_Material for the task_
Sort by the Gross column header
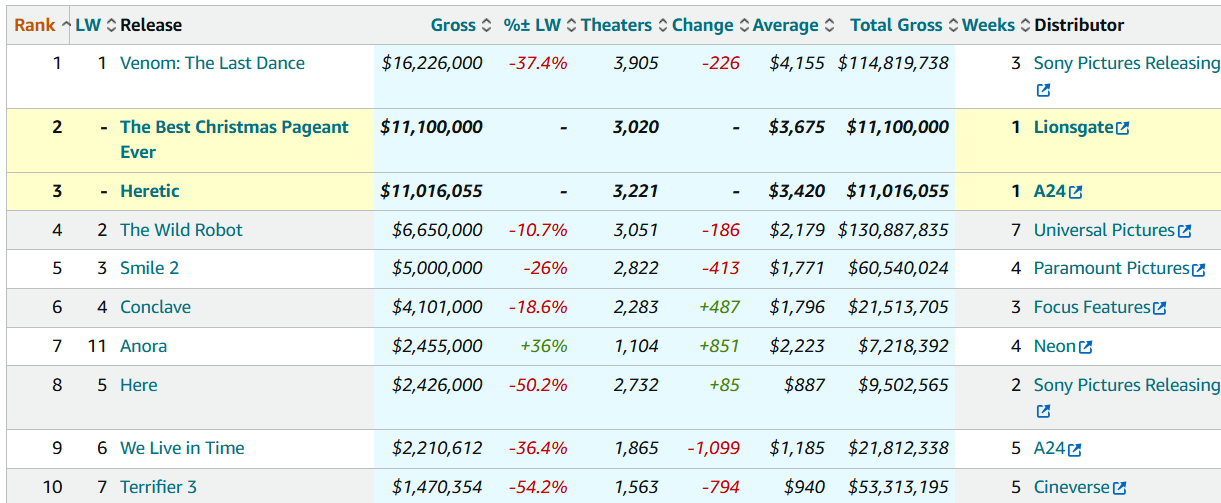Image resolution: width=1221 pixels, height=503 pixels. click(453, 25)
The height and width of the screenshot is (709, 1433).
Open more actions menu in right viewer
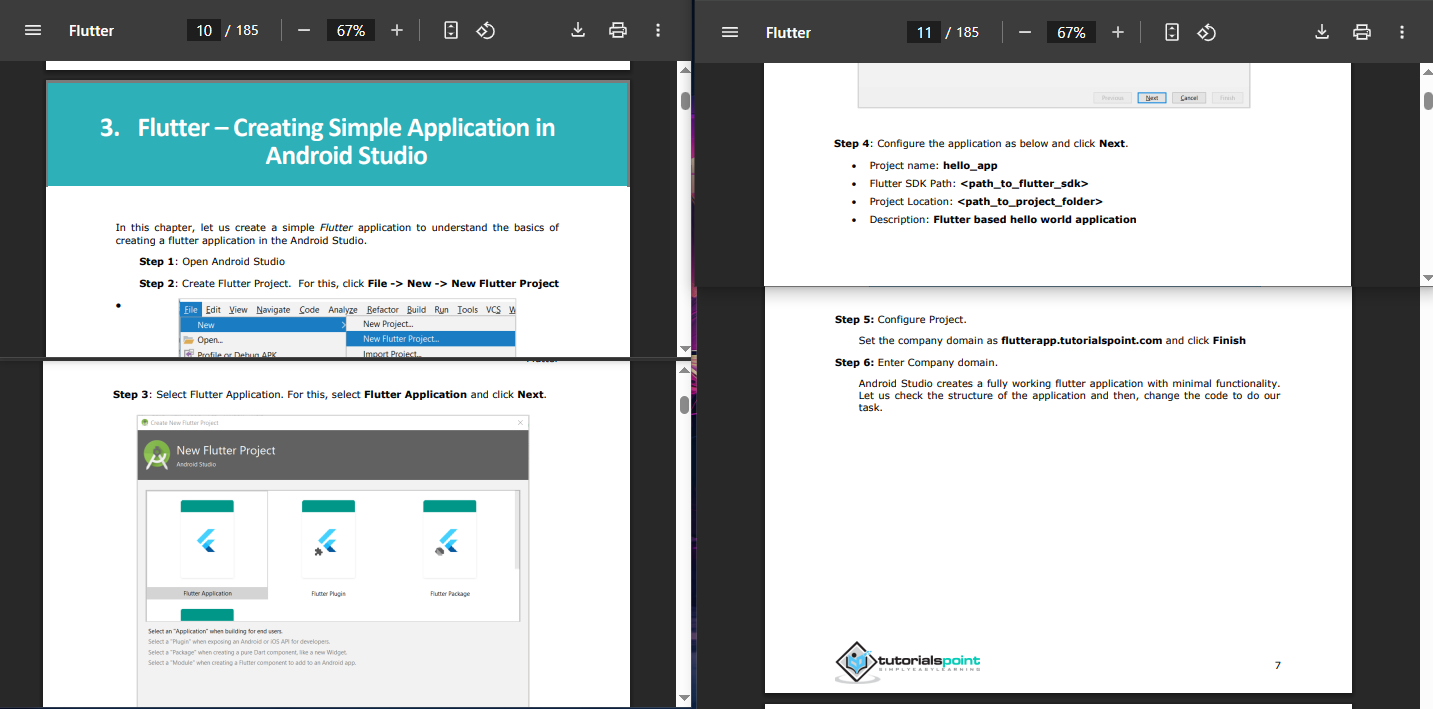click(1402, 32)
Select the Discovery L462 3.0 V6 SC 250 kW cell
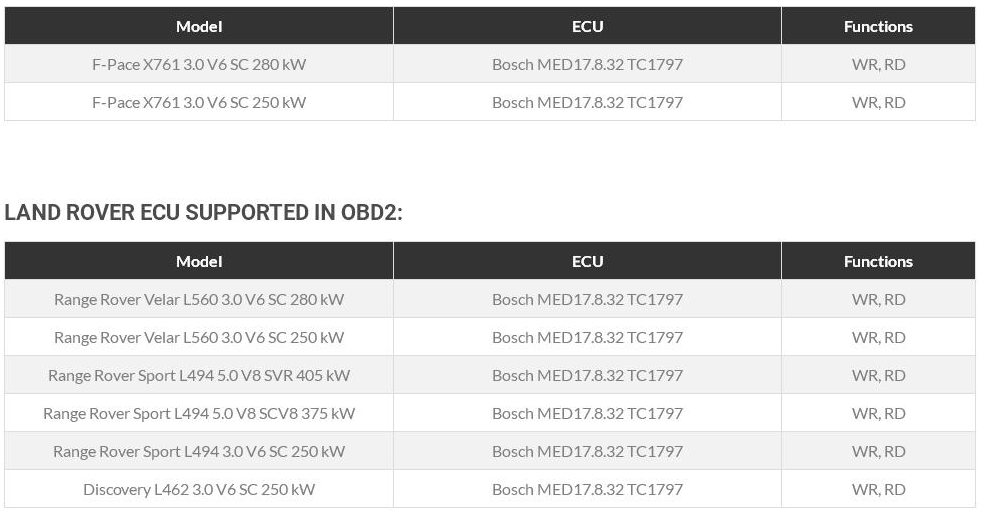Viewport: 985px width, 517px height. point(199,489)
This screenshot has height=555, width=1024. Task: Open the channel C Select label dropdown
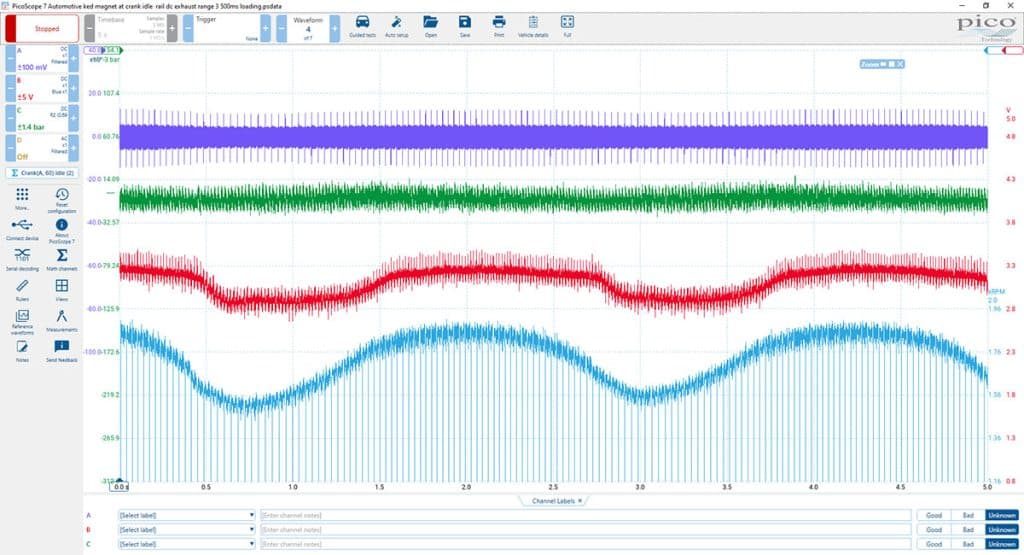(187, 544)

_Exercise description_
Write out the entries above verbatim, without pictures.

_Exercise result_
Sort by the Gross column header
Image resolution: width=1221 pixels, height=503 pixels. click(453, 25)
The height and width of the screenshot is (709, 1433).
Open more actions menu in right viewer
click(1402, 32)
Select the Discovery L462 3.0 V6 SC 250 kW cell
Viewport: 985px width, 517px height. point(199,489)
This screenshot has height=555, width=1024. Task: Open the channel C Select label dropdown
(187, 544)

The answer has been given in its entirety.